Visually grounded representation learning using language games for embodied AI
Abstract
The ability to communicate in Natural Language is considered one of the ingredients
that facilitated the development of humans’ remarkable intelligence. Analogously, developing artificial agents that can seamlessly integrate with humans requires them to
understand, and use Natural Language, just like we do. Humans use Natural Language to coordinate and communicate relevant information to solve their tasks—they
play so-called “language games”. In this thesis work, we explore computational models
of how meanings can materialise in situated and embodied language games. Meanings
are instantiated when language is used to refer to, and to do things in the world. In
these activities, such as “guessing an object in an image” or “following instructions to
complete a task”, perceptual experience can be used to derive grounded meaning representations. Considering that di↵erent language games favour the development of specific
concepts, we argue it is detrimental to evaluate agents on their ability to solve a single
task. To mitigate this problem, we define GroLLA, a multi-task evaluation framework
for visual guessing games that extends a goal-oriented evaluation with auxiliary tasks
aimed at assessing the quality of the representations as well. By using this framework,
we demonstrate the inability of recent computational models to learn truly multimodal
representations that can generalise to unseen object categories. To overcome this issue,
we propose a representation learning component that derives concept representations
from perceptual experience, obtaining substantial gains over the baselines—especially
when unseen object categories are involved.
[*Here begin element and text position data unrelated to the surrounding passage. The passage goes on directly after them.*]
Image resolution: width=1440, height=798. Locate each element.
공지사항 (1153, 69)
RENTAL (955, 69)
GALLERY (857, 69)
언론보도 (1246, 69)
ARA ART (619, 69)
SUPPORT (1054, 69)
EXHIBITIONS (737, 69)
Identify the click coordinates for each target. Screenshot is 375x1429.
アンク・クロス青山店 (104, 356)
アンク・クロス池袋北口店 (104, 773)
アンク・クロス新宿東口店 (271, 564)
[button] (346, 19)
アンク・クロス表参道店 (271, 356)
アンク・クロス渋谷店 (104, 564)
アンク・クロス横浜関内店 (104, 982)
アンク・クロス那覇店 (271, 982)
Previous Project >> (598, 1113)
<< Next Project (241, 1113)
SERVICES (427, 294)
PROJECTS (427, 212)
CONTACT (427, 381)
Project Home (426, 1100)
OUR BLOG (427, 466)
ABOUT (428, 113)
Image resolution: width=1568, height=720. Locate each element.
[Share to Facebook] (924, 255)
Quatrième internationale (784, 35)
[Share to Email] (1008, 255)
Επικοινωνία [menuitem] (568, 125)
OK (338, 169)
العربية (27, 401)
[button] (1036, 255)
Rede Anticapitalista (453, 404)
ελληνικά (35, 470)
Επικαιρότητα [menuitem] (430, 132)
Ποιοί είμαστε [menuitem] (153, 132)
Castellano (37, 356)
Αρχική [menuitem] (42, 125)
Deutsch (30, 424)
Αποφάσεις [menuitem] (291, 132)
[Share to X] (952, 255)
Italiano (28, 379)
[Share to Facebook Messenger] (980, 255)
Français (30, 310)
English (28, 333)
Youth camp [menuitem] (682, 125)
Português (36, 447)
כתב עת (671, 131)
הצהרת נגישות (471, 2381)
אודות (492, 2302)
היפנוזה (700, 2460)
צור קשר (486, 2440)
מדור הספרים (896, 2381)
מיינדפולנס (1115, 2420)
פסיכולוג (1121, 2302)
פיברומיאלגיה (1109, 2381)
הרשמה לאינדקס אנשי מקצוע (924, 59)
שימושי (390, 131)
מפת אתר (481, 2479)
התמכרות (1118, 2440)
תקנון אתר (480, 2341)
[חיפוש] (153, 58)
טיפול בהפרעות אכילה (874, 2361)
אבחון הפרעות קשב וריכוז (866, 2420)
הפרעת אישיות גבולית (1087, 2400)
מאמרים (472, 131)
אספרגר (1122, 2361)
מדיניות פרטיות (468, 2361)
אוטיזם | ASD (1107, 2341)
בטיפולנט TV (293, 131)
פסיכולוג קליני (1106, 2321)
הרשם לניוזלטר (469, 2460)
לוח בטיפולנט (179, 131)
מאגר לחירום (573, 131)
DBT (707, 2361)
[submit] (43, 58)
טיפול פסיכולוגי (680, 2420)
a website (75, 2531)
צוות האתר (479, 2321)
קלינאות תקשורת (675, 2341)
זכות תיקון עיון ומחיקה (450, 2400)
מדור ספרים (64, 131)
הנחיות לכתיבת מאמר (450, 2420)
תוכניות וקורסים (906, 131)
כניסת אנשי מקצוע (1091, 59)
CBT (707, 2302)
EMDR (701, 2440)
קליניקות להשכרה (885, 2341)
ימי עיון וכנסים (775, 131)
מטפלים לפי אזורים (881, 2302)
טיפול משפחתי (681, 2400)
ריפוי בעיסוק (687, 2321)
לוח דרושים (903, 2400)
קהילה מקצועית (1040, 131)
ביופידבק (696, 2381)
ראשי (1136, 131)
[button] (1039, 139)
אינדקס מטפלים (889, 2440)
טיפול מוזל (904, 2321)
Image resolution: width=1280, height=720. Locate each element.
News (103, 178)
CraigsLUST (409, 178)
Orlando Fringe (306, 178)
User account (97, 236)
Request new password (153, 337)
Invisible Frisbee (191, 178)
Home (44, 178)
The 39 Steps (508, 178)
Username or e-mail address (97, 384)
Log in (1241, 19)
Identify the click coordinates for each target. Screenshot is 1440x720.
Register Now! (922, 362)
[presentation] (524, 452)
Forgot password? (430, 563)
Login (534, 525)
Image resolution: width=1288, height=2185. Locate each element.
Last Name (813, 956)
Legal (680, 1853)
To demonstrate that guessing games are
a generic procedure for grounded language learning, we present SPIEL, a novel self-play procedure to transfer learned representations to novel multimodal tasks. We show
that models trained in this way can obtain better performance as well as learn better
concept representations than competitors. Thanks to this procedure, artificial agents
can learn from interaction using any image-based datasets. Additionally, learning the
meaning of concepts involves understanding how entities interact with other entities in
the world. For this purpose, we use action-based and event-driven language games to
study how an agent can learn visually grounded conceptual representations from dynamic scenes. We design EmBERT, a generic architecture for an embodied agent able
to learn representations useful to complete language-guided action execution tasks in
a 3D environment. Finally, learning visually grounded representations can be achieved
when watching others completing a task. Inspired by this idea, we study how to learn
representations from videos that can be used for tackling multimodal tasks such as commentary generation. For this purpose, we define Goal, a highly multimodal benchmark
based on football commentaries that requires models to learn very fine-grained and rich
representations to be successful. We conclude with some future directions for further
progress in computational learning of grounded meaning representations.